▶ _The task_
Change "GUI agent" to "screen agent" wherever it appears in the entries below, and write the lines out again with nothing else altered.

Entries from a collection:
○ ○ ○
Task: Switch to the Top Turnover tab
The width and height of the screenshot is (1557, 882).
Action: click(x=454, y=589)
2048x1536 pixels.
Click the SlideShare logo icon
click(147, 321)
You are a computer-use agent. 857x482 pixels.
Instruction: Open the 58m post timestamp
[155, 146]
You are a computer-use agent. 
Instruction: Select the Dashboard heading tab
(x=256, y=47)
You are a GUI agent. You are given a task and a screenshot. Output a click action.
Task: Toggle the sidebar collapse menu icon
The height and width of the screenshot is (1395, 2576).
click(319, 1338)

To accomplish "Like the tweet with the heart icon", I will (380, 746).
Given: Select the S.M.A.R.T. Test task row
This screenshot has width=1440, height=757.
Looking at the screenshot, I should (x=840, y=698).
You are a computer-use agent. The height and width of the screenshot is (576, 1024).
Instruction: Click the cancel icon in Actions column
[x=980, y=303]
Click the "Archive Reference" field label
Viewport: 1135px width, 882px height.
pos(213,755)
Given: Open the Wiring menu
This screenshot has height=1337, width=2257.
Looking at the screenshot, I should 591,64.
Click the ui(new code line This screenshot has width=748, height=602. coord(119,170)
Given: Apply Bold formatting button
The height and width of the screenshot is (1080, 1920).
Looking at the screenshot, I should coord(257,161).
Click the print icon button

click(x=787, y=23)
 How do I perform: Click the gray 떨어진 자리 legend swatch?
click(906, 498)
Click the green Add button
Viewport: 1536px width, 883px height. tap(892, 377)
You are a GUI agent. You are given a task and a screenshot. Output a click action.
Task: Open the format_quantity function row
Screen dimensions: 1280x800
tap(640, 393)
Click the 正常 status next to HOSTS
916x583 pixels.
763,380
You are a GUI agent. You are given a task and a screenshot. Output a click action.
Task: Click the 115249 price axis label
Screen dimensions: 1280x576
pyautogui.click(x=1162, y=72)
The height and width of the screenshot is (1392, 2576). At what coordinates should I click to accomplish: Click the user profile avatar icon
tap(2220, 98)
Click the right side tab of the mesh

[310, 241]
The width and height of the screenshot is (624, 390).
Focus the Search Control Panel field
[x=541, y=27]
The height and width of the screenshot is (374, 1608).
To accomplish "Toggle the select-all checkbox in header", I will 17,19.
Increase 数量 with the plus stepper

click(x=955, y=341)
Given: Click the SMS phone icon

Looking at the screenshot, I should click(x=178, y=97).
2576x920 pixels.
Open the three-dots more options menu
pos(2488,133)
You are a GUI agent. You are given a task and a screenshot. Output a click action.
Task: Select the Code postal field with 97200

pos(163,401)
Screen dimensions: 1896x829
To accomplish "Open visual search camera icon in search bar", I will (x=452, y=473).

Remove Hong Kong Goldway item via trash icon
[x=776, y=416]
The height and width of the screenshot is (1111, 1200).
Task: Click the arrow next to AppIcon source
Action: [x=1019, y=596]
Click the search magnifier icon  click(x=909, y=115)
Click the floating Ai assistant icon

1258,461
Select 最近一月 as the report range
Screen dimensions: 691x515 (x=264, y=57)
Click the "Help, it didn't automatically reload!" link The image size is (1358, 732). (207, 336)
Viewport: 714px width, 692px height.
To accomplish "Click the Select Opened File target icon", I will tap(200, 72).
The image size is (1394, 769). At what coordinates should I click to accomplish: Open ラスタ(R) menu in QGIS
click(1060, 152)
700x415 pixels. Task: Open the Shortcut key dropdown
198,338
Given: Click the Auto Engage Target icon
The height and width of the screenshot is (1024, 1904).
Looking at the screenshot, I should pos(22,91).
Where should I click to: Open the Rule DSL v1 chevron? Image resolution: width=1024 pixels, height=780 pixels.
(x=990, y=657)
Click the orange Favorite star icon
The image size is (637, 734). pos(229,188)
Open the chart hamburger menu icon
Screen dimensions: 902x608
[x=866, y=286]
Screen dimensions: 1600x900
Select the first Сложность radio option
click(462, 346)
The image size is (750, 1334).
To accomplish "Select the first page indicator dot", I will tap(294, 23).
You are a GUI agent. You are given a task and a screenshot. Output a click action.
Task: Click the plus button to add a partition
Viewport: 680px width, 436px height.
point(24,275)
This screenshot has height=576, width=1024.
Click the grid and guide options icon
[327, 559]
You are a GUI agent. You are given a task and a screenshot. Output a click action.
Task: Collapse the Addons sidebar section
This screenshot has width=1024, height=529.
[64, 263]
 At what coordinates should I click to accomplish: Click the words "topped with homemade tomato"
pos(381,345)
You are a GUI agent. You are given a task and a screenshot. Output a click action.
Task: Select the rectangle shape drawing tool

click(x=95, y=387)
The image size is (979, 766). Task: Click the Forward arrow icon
○ ○ ○
▶ _Complete response_
Task: Switch to the Top Turnover tab
The width and height of the screenshot is (1557, 882).
Action: click(x=454, y=589)
2048x1536 pixels.
Click the SlideShare logo icon
click(147, 321)
You are a computer-use agent. 857x482 pixels.
Instruction: Open the 58m post timestamp
[155, 146]
You are a computer-use agent. 
Instruction: Select the Dashboard heading tab
(x=256, y=47)
You are a screen agent. You are given a task and a screenshot. Output a click action.
Task: Toggle the sidebar collapse menu icon
The height and width of the screenshot is (1395, 2576).
click(319, 1338)

To accomplish "Like the tweet with the heart icon", I will (380, 746).
Given: Select the S.M.A.R.T. Test task row
This screenshot has width=1440, height=757.
Looking at the screenshot, I should (x=840, y=698).
You are a computer-use agent. The height and width of the screenshot is (576, 1024).
Instruction: Click the cancel icon in Actions column
[x=980, y=303]
Click the "Archive Reference" field label
Viewport: 1135px width, 882px height.
pos(213,755)
Given: Open the Wiring menu
This screenshot has height=1337, width=2257.
Looking at the screenshot, I should 591,64.
Click the ui(new code line This screenshot has width=748, height=602. coord(119,170)
Given: Apply Bold formatting button
The height and width of the screenshot is (1080, 1920).
Looking at the screenshot, I should coord(257,161).
Click the print icon button

click(x=787, y=23)
 How do I perform: Click the gray 떨어진 자리 legend swatch?
click(906, 498)
Click the green Add button
Viewport: 1536px width, 883px height. tap(892, 377)
You are a screen agent. You are given a task and a screenshot. Output a click action.
Task: Open the format_quantity function row
Screen dimensions: 1280x800
tap(640, 393)
Click the 正常 status next to HOSTS
916x583 pixels.
763,380
You are a screen agent. You are given a task and a screenshot. Output a click action.
Task: Click the 115249 price axis label
Screen dimensions: 1280x576
pyautogui.click(x=1162, y=72)
The height and width of the screenshot is (1392, 2576). At what coordinates should I click to accomplish: Click the user profile avatar icon
tap(2220, 98)
Click the right side tab of the mesh

[310, 241]
The width and height of the screenshot is (624, 390).
Focus the Search Control Panel field
[x=541, y=27]
The height and width of the screenshot is (374, 1608).
To accomplish "Toggle the select-all checkbox in header", I will 17,19.
Increase 数量 with the plus stepper

click(x=955, y=341)
Given: Click the SMS phone icon

Looking at the screenshot, I should click(x=178, y=97).
2576x920 pixels.
Open the three-dots more options menu
pos(2488,133)
You are a screen agent. You are given a task and a screenshot. Output a click action.
Task: Select the Code postal field with 97200

pos(163,401)
Screen dimensions: 1896x829
To accomplish "Open visual search camera icon in search bar", I will (x=452, y=473).

Remove Hong Kong Goldway item via trash icon
[x=776, y=416]
The height and width of the screenshot is (1111, 1200).
Task: Click the arrow next to AppIcon source
Action: [x=1019, y=596]
Click the search magnifier icon  click(x=909, y=115)
Click the floating Ai assistant icon

1258,461
Select 最近一月 as the report range
Screen dimensions: 691x515 (x=264, y=57)
Click the "Help, it didn't automatically reload!" link The image size is (1358, 732). (207, 336)
Viewport: 714px width, 692px height.
To accomplish "Click the Select Opened File target icon", I will tap(200, 72).
The image size is (1394, 769). At what coordinates should I click to accomplish: Open ラスタ(R) menu in QGIS
click(1060, 152)
700x415 pixels. Task: Open the Shortcut key dropdown
198,338
Given: Click the Auto Engage Target icon
The height and width of the screenshot is (1024, 1904).
Looking at the screenshot, I should pos(22,91).
Where should I click to: Open the Rule DSL v1 chevron? Image resolution: width=1024 pixels, height=780 pixels.
(x=990, y=657)
Click the orange Favorite star icon
The image size is (637, 734). pos(229,188)
Open the chart hamburger menu icon
Screen dimensions: 902x608
[x=866, y=286]
Screen dimensions: 1600x900
Select the first Сложность radio option
click(462, 346)
The image size is (750, 1334).
To accomplish "Select the first page indicator dot", I will tap(294, 23).
You are a screen agent. You are given a task and a screenshot. Output a click action.
Task: Click the plus button to add a partition
Viewport: 680px width, 436px height.
point(24,275)
This screenshot has height=576, width=1024.
Click the grid and guide options icon
[327, 559]
You are a screen agent. You are given a task and a screenshot. Output a click action.
Task: Collapse the Addons sidebar section
This screenshot has width=1024, height=529.
[64, 263]
 At what coordinates should I click to accomplish: Click the words "topped with homemade tomato"
pos(381,345)
You are a screen agent. You are given a task and a screenshot. Output a click action.
Task: Select the rectangle shape drawing tool

click(x=95, y=387)
The image size is (979, 766). Task: Click the Forward arrow icon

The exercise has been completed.